The Andre Walker Hair Typing System and Fia's hair typing system groups curly types from 2 to 4 and A to C (representing increasing tightness of the curl) with type 1 representing the complete absence of curl (or straight hair). Type 2 typically encompasses varying degrees of wavy hair, Type 3 contains loose, spiraled curls, and Type 4 includes tighter curls, kinks, and coils. Type A tends to be less defined than B and C, and when going from A to C the hair is more likely to be well-defined.

History

While variations of the method had been in use before then, in 2001, it was introduced to a wider audience by hairstylist Lorraine Massey, founder of the Devachan Salons. Lorraine had parted ways with DevaCurl few years ago and is now the owner and founder of Curly World products and Spiral XYZ Curl Salon in New York City. When Curly Girl: The Handbook was first published, straight hair was the prevailing style for women in the United States, the United Kingdom, and elsewhere, and many women felt pressured to straighten their hair with flat irons or chemical relaxers. Massey writes in her introduction about growing up in England, where she was ridiculed for having curly hair. When she moved to New York City, she had an eye-opening experience: "Jewish, Italian, Latino, and African-American people living around me had curly hair that looked like mine! I no longer looked or felt like an outsider."

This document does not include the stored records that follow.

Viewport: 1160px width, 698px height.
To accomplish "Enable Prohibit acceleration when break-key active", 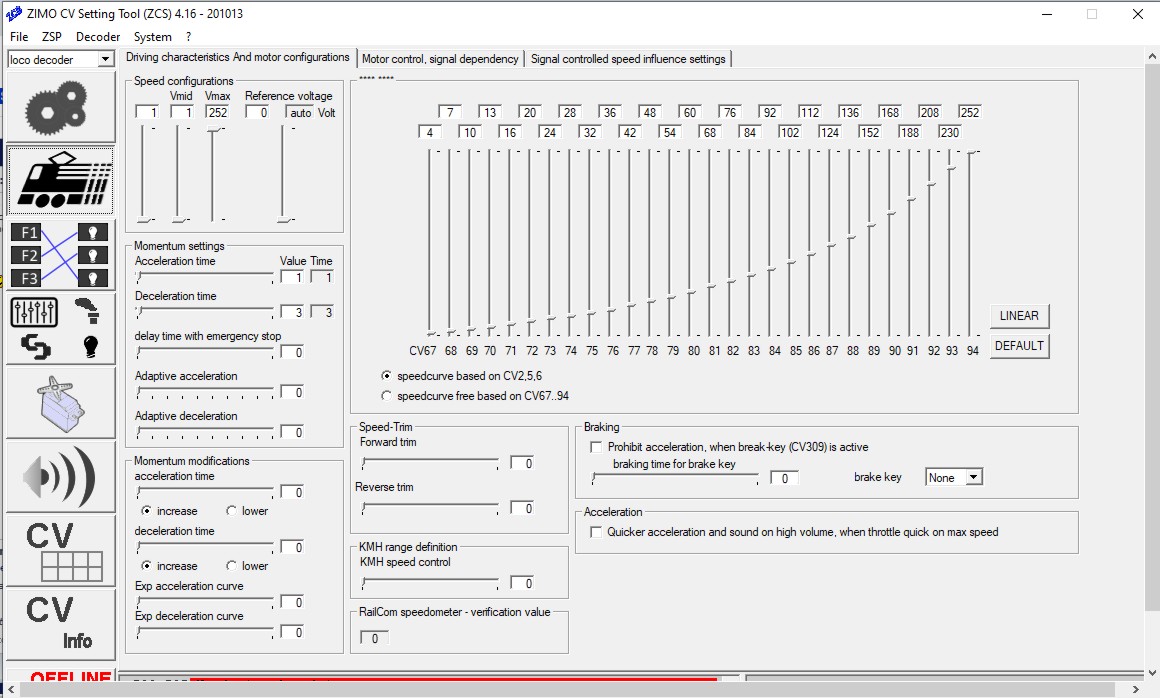I will tap(597, 448).
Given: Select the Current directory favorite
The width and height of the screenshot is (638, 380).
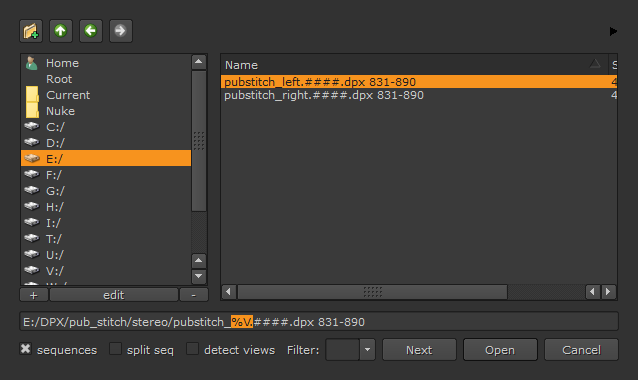Looking at the screenshot, I should pos(106,95).
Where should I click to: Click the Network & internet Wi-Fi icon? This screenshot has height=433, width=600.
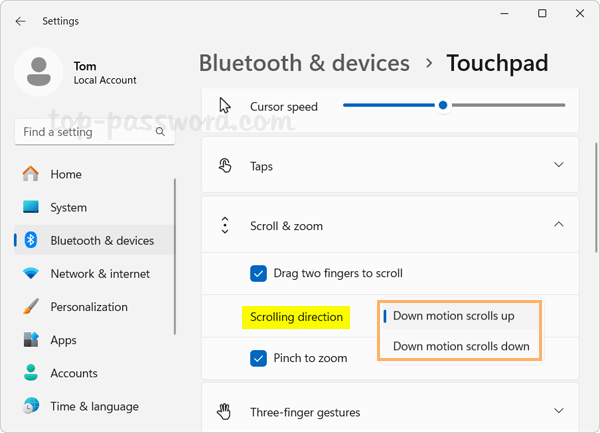31,274
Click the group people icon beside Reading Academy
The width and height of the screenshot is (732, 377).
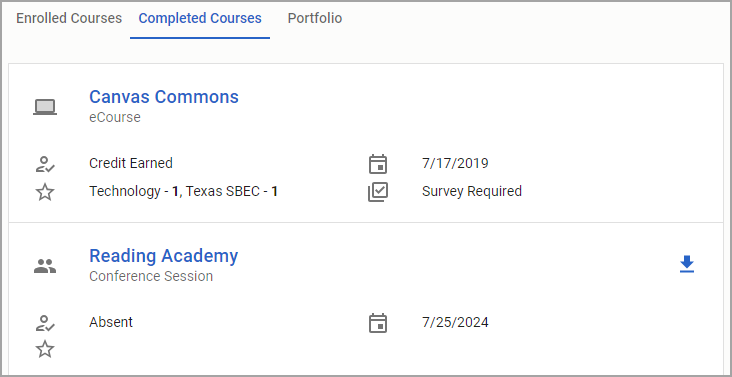point(45,266)
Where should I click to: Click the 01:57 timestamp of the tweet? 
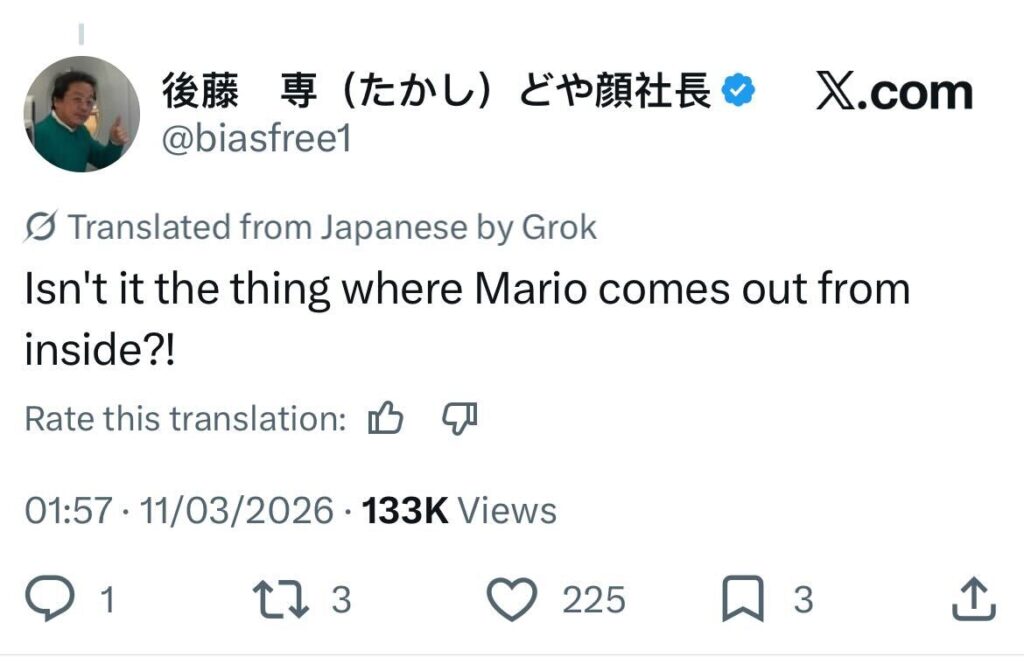(x=67, y=511)
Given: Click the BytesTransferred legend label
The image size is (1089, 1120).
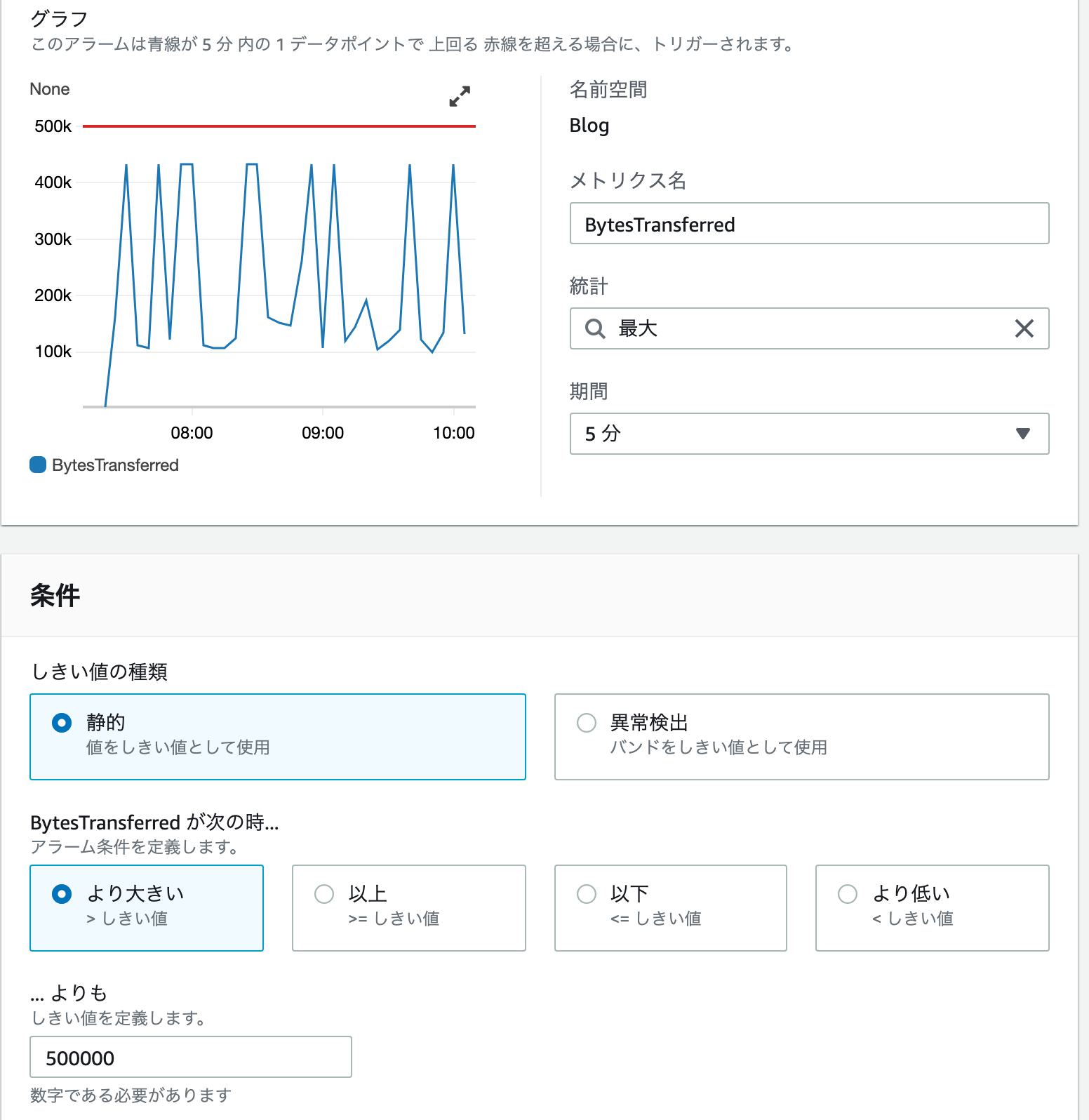Looking at the screenshot, I should pos(115,465).
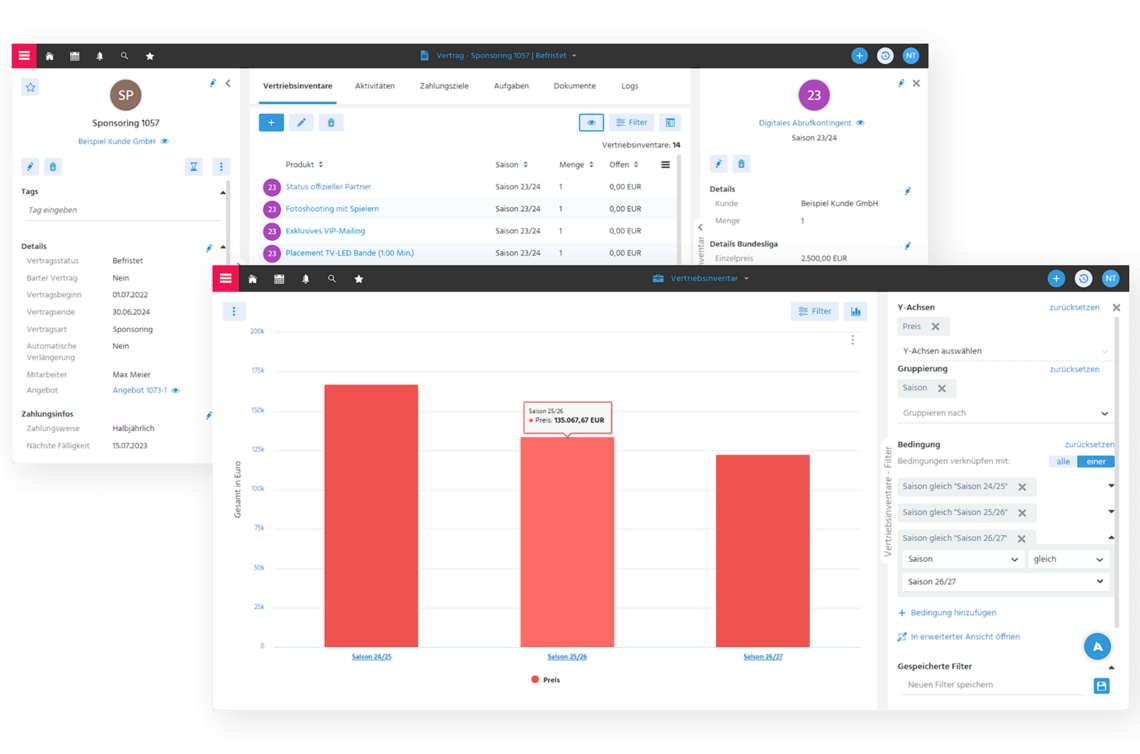Select 'einer' condition linking toggle

[1096, 461]
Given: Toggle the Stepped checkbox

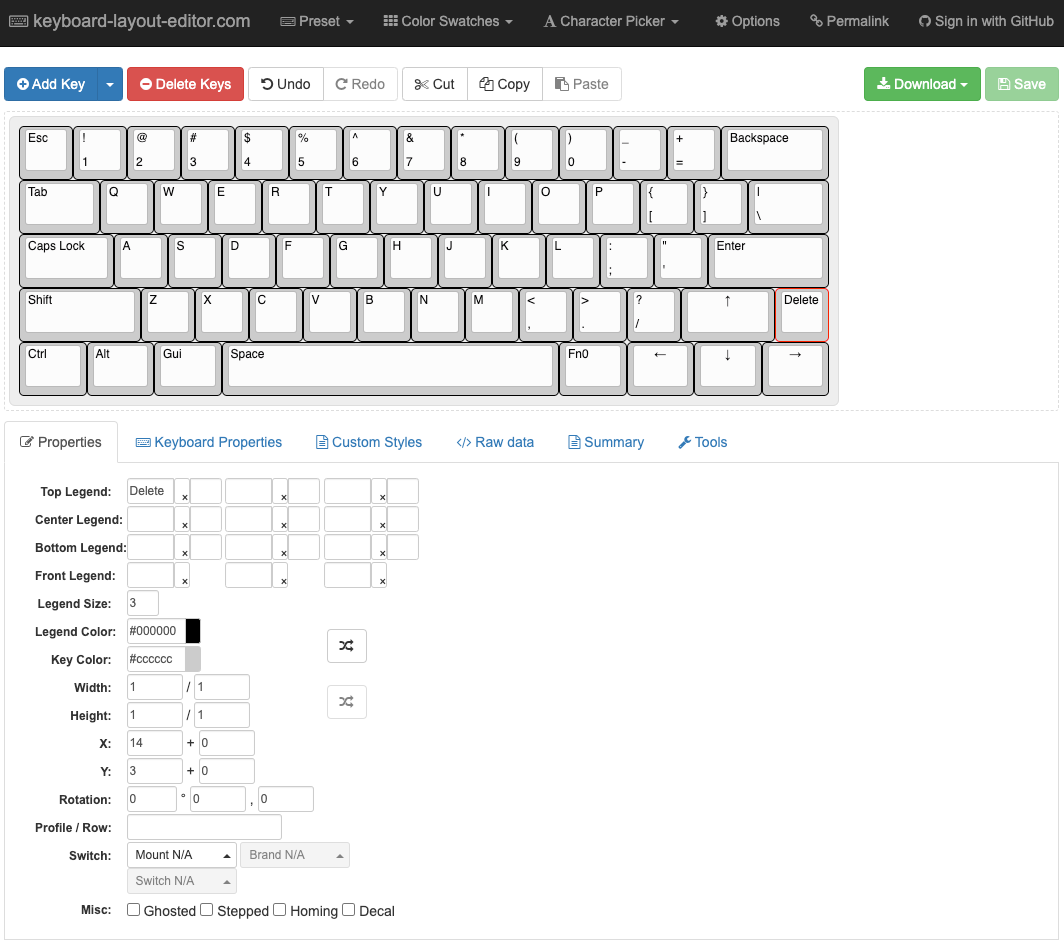Looking at the screenshot, I should [x=207, y=910].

Since the early 2010s, curly hairstyles have become more popular and championed by many celebrities.

Variations

People with various hair textures have adapted the method to their needs. Popular variations include the use of sulfate-free shampoos, which are more widely available now than they were in 2001, and occasional blow-drying with the use of heat protectants and a diffuser instead of a regular hair dryer. An additional essential step in the curly hair care routine includes the use of deep conditioners once a week. These deep conditioning treatments work more effectively if they are performed regularly once a week. Application of heat by using thermal heat caps helps deep conditioners penetrate the cuticle better leaving the hair more moisturised.

The method is also used by men; the name "curly girl" reflects the relative importance of hair care to women and girls due to societal expectations. The method can also be used on kinky, coily, and wavy hair, which are often treated as curly hair types or "curl patterns" on hair care websites and in hair typing systems.

As co-washing has become more popular, consumer demand has spawned a new hair product, the "cleansing co-wash", which proponents claim removes buildup from the hair and scalp without the harsh "stripping" or drying effects of traditional shampoo.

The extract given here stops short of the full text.